§ **To do**: The entries below contain pictures, which are to be left out; write out exactly, and only, the lines from the line with "Given: Expand the Resident submenu arrow" up to and including the line with "The height and width of the screenshot is (472, 476).".

──────────────────────────────

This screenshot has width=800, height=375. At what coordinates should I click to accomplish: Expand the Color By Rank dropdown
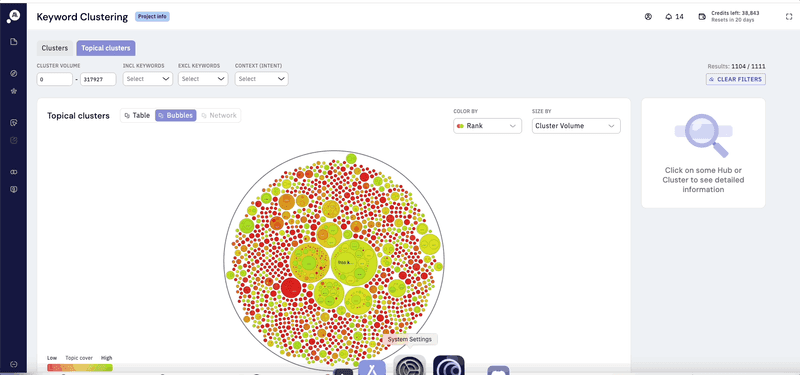(487, 126)
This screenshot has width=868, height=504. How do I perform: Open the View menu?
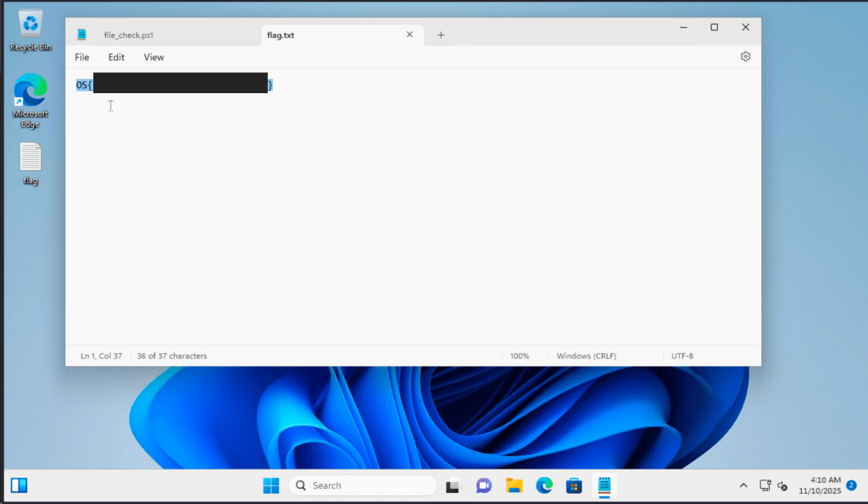point(153,58)
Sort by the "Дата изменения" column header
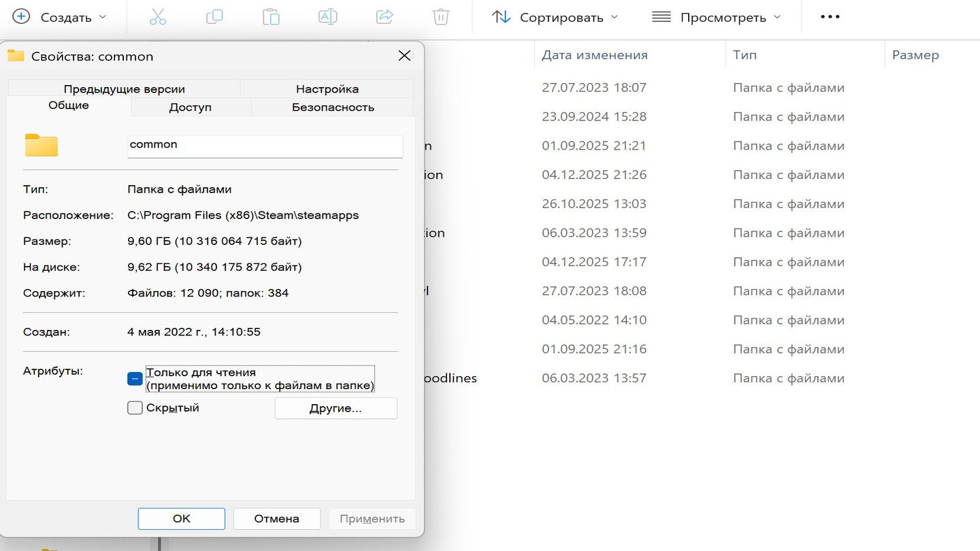Viewport: 980px width, 551px height. coord(595,55)
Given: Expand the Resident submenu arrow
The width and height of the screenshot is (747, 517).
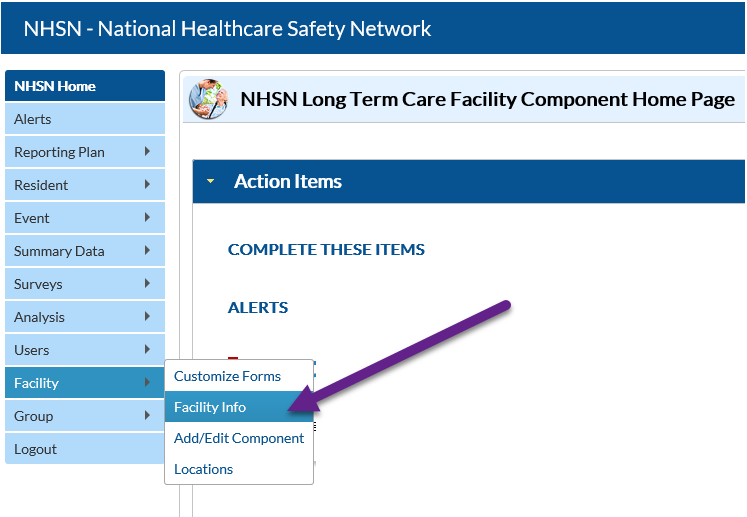Looking at the screenshot, I should (147, 185).
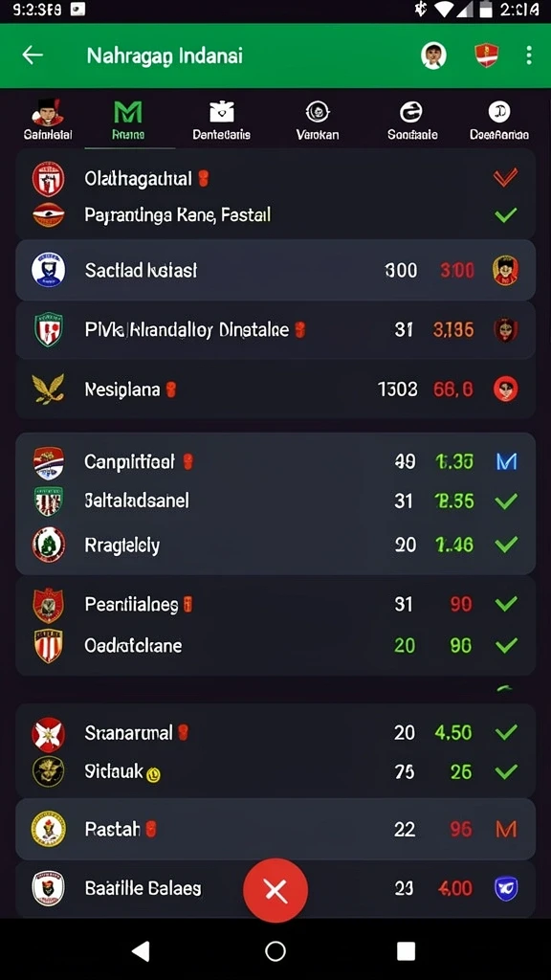The width and height of the screenshot is (551, 980).
Task: Open the three-dot overflow menu
Action: (528, 55)
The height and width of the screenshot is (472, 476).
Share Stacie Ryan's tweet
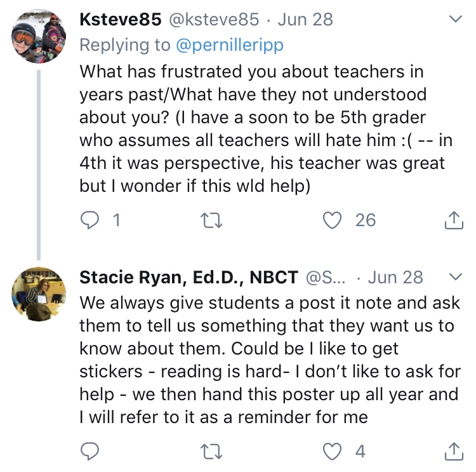click(453, 452)
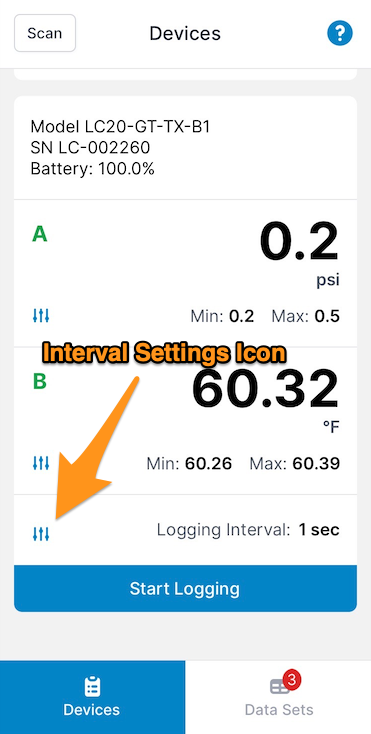
Task: Tap the Devices clipboard icon
Action: (92, 688)
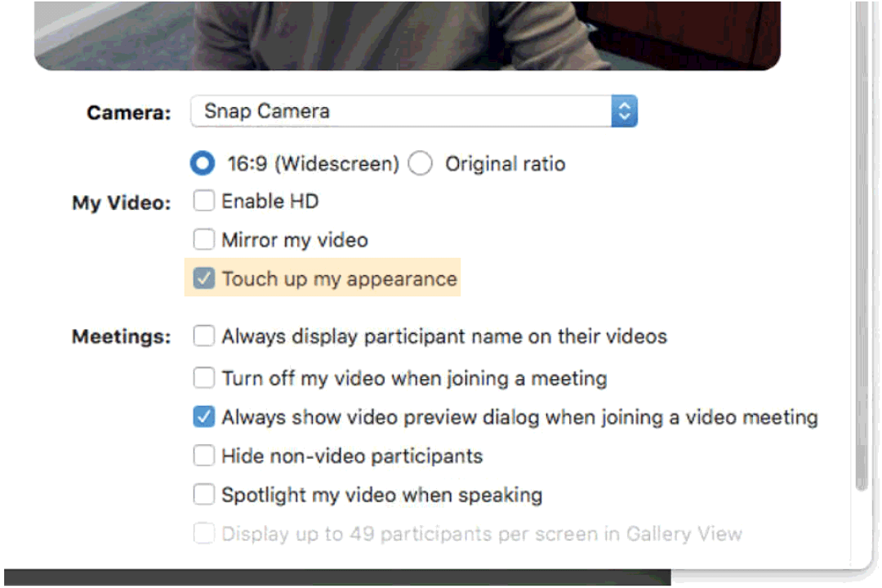Enable HD video checkbox

pos(203,201)
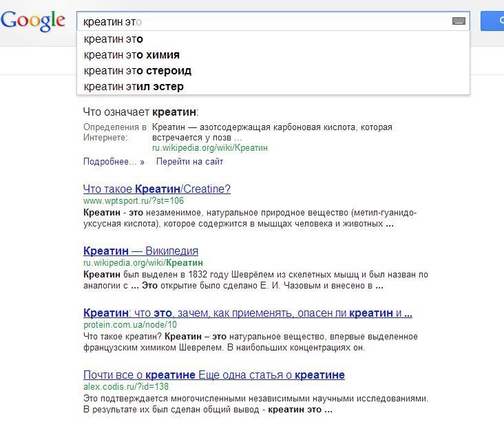504x431 pixels.
Task: Open "Почти все о креатине" article link
Action: tap(213, 375)
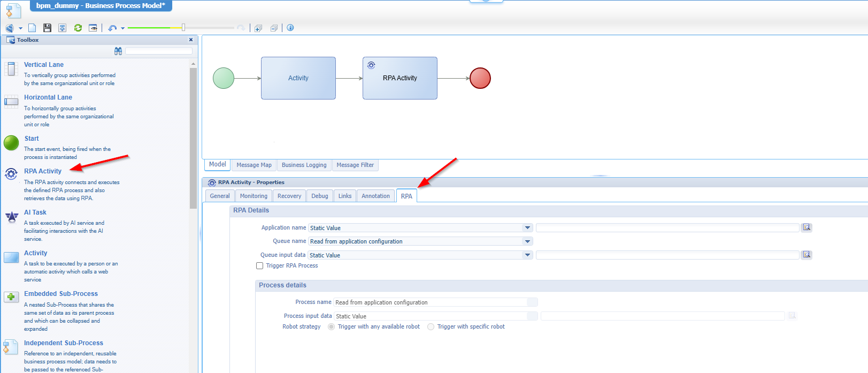Viewport: 868px width, 373px height.
Task: Click the preview eye icon in toolbar
Action: pyautogui.click(x=93, y=28)
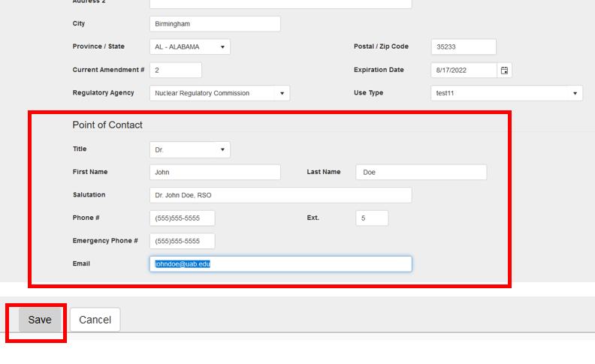Click into the Last Name field

click(x=421, y=172)
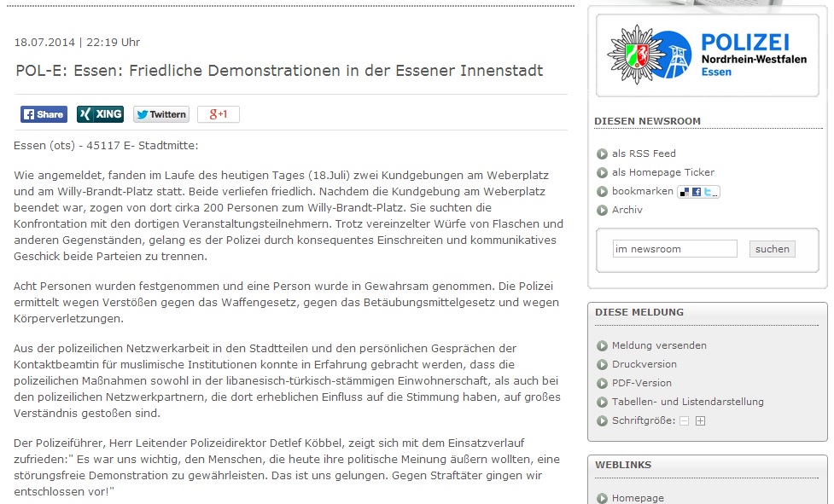Focus the 'im newsroom' search field
This screenshot has width=834, height=504.
[x=674, y=249]
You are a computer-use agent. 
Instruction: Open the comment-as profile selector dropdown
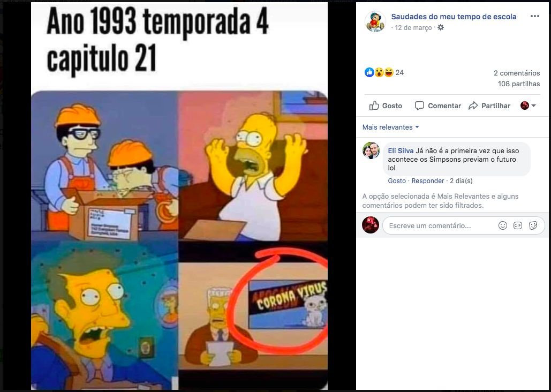click(528, 105)
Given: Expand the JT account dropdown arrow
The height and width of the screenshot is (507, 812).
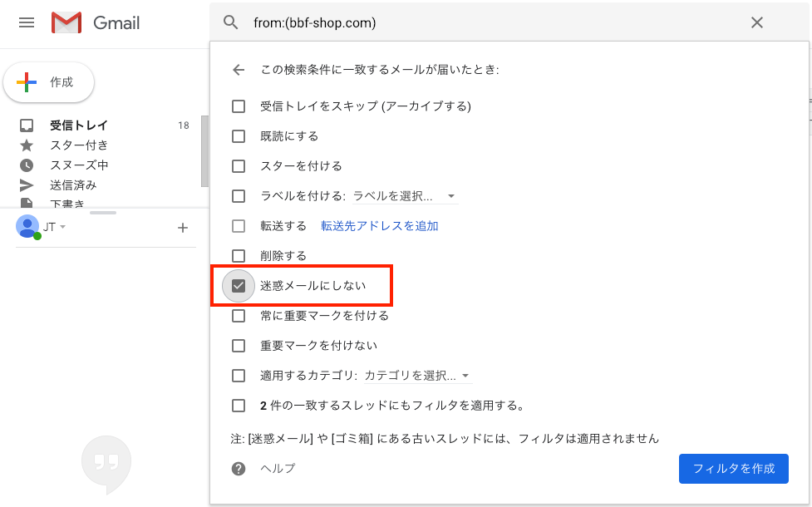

──────────────────────────────

§ **Response to the task**:
Given: Expand the Resident submenu arrow
The width and height of the screenshot is (747, 517).
Looking at the screenshot, I should (147, 185).
The width and height of the screenshot is (551, 980).
Task: Open the three-dot overflow menu
Action: (528, 55)
The height and width of the screenshot is (472, 476).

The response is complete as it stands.